It is troubled times that I live in. There are no obvious answers. At least, I don’t think there are. And believe me, I’ve looked. If there is one thing that I wish I could do, it is know what it is I have to do to get ahead of the game. What is that one thing that will put me over the top? Where is the sweet spot? I keep searching & searching and there doesn’t seem to be any easy answer to that question.
Being an independent contractor, you have to mind your P’s & Q’s (especially since I type for a living!). You have to be good at your job and you have to be an honorable person as well. Someone that other people you don’t know will remember and think, “Hey! I’d like to work with that guy again sometime!” It is the only thing I have going for me. And now that doesn’t seem to be good enough. Because I’ve lost 2 of my favorite clients in less than 2 months. Not that they were my biggest clients, but they were good companies all the same, and now it looks like I won’t be getting anymore work from them in the upcoming months.
So now what? Well…I’m not gonna lie…maybe this is a good thing. I’ve been away from my family & friends way too much the past 7 years. Maybe it’s a higher power telling me that it’s time to slow it down a bit. Recently, a fellow blogger was unfortunate enough to see a car accident and it made her re-evaluate her life. This isn’t a car accident by any means, but maybe losing those job opportunities will change MY perspectives a little. Maybe not traveling to an undisclosed location day after day, week after week, will allow me some time to actually see my kids grow. Watch a little life pass me by. Because now it seems to be running downhill at full speed ahead, and for some reason I find myself hanging by the bumper, clinging for dear life, just hoping not to get crushed by the oncoming traffic.

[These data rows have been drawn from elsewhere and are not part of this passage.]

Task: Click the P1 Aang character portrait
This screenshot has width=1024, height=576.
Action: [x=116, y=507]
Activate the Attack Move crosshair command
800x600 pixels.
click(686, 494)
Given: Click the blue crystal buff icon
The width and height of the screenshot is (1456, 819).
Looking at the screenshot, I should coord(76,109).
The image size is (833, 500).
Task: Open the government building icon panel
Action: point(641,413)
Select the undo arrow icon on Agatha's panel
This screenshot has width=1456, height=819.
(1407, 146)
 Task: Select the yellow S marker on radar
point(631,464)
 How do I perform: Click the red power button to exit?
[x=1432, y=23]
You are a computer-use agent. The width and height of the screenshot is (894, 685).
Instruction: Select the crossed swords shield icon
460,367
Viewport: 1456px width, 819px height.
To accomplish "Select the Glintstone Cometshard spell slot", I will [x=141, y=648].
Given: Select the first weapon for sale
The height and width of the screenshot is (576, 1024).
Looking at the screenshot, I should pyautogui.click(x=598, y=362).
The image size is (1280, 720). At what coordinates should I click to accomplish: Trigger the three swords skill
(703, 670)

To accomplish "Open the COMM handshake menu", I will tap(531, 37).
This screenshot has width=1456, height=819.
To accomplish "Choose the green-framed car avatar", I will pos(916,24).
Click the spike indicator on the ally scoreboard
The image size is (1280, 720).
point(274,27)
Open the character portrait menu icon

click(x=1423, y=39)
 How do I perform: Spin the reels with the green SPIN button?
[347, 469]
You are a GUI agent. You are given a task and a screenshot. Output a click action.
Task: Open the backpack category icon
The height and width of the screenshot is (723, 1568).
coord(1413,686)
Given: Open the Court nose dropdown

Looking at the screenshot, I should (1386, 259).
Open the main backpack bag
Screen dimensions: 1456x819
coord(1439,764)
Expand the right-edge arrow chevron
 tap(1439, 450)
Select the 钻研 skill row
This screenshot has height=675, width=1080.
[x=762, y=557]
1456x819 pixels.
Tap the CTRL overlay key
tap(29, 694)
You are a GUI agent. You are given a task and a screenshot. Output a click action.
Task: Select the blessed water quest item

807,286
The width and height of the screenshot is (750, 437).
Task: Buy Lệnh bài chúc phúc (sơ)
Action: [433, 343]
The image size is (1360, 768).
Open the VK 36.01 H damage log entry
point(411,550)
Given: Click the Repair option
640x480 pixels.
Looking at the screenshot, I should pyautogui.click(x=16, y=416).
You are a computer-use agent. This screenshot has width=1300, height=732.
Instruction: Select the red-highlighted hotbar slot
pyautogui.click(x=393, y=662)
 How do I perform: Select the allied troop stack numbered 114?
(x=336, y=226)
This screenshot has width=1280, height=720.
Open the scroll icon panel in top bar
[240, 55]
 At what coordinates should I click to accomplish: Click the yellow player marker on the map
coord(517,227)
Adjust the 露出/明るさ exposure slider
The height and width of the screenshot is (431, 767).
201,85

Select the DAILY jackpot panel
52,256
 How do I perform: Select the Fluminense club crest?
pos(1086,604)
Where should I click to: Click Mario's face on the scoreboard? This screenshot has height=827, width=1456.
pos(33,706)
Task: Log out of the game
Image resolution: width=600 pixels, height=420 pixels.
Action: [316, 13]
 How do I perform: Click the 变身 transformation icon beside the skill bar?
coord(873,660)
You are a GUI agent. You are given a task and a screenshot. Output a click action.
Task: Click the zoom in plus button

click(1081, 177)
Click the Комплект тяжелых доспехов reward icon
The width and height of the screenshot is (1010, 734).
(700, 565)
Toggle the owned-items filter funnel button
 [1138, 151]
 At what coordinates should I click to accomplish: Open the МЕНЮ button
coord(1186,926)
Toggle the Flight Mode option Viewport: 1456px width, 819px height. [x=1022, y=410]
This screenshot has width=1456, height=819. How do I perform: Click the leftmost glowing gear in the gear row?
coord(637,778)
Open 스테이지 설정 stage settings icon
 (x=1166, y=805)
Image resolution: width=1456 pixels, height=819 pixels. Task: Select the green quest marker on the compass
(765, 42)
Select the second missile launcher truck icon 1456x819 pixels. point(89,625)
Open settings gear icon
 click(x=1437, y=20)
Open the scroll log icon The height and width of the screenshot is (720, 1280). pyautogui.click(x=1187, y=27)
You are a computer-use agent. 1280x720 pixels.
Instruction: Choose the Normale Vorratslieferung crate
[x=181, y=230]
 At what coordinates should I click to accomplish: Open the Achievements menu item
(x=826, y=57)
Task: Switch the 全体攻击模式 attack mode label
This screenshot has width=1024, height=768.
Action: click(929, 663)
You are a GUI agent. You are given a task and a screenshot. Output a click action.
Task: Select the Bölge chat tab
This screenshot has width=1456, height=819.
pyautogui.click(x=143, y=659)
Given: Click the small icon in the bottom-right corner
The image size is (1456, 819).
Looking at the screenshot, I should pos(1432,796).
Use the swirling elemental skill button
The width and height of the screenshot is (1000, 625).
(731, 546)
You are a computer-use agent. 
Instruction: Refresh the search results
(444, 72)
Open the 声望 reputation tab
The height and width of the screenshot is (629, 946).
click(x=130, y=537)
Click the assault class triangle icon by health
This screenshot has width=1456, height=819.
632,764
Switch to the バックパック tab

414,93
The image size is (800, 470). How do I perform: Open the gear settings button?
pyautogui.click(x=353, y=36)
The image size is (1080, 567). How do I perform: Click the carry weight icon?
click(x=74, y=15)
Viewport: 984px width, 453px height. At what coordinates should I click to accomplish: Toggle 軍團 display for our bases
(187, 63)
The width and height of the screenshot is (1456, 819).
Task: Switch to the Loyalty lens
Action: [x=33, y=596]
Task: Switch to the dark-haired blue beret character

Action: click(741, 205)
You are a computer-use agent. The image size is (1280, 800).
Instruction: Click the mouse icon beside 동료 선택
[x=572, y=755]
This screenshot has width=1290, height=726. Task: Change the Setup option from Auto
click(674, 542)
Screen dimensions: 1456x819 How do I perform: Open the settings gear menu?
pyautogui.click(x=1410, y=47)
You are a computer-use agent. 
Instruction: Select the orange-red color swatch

Maybe it’s time to slow down a bit. Smell the roses. Get to know my sons’ teachers and other families in our neighborhood. Get to know the street names in my own town. Do a little more exercising and a lot less chowing down on fast foods and junk. Maybe it’s time to not worry about money so much and just try living within my means.
Not gonna lie…with today being tax day and with me owing the government a considerable sum, it makes sense to be frugal. I’m not rich. I never will be. But I have been lucky to have a job that I enjoy that pays me a decent salary. So now the economy tightens. Things start to get a little more complicated. I am looking for the sweet spot. What makes me happy? What allows me inner peace? One thing is for sure…it ain’t money, my friends. It ain’t money.
So the government can take my money. I imagine I’ll survive without it. And the economy can take some of my clients. If they are going to make cutbacks now, maybe they’ll remember my number when they decide to spend a little. But these things are all out of my control. Like a car accident, as the car flips and turns. As people stop to watch and make their decision to help or to continue on. I have decisions to make also and I will. I’ll decide what my future should be. But decisions are never easy to make, are they?
Where is that sweet spot? I know it’s out there. Maybe if I take a deep breath, stand quietly in my mind for a while and breath out with conviction, it will appear and then I can swing.